#### DATA RECORDS

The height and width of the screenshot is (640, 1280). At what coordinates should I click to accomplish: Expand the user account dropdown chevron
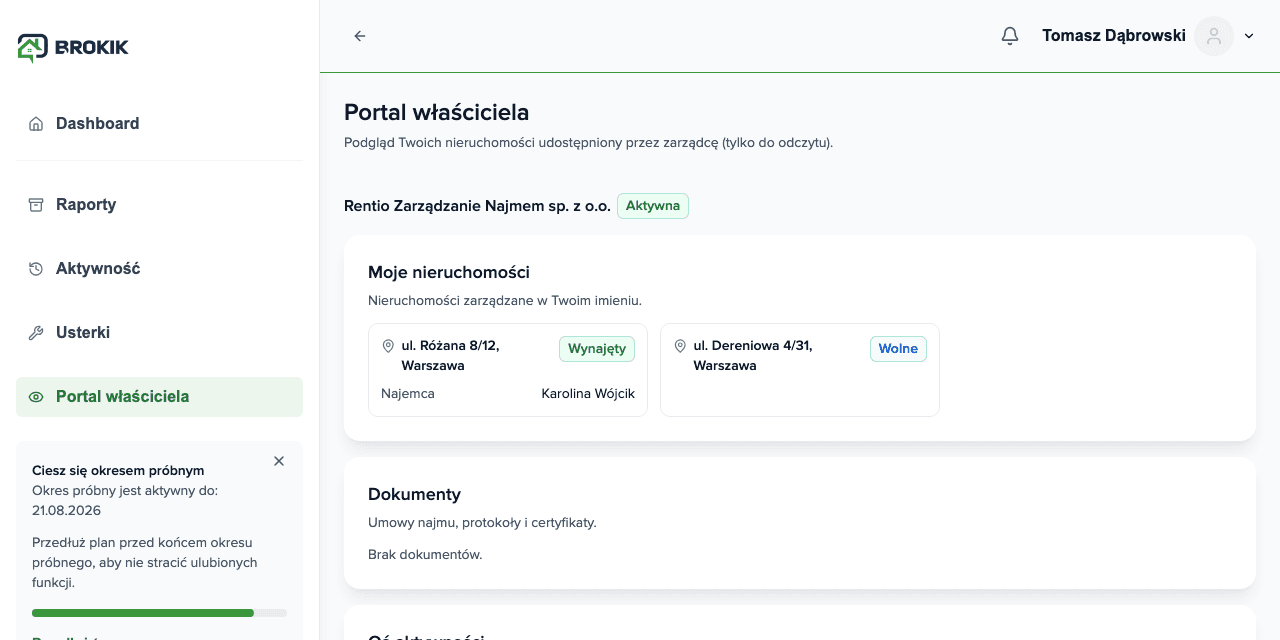[1249, 36]
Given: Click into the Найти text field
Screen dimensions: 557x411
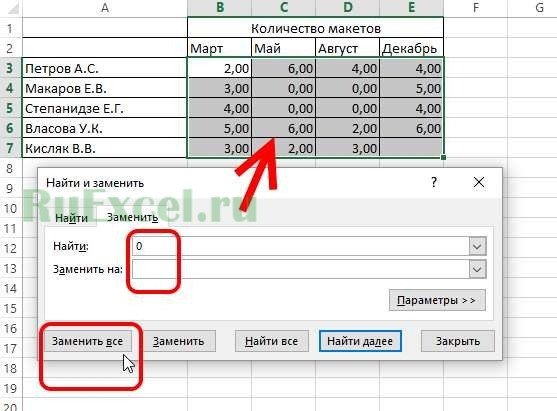Looking at the screenshot, I should 301,246.
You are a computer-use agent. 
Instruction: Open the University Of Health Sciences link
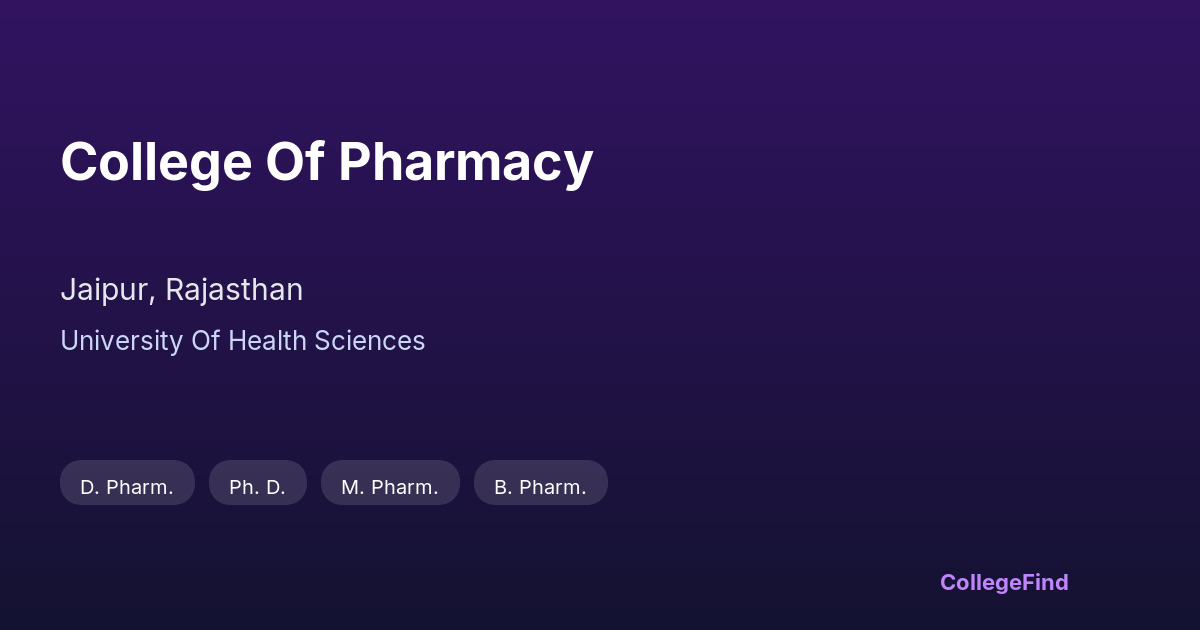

########

## HOW TO COMPLETE THIS TASK:
Could you repeat every record exactly as written, with the pictures left out?

## FINISHED EXERCISE:
The height and width of the screenshot is (640, 1280). At what coordinates should I click to accomplish: Expand the user account dropdown chevron
[1249, 36]
Given: Click into the Найти text field
Screen dimensions: 557x411
Looking at the screenshot, I should 301,246.
You are a computer-use agent. 
Instruction: Open the University Of Health Sciences link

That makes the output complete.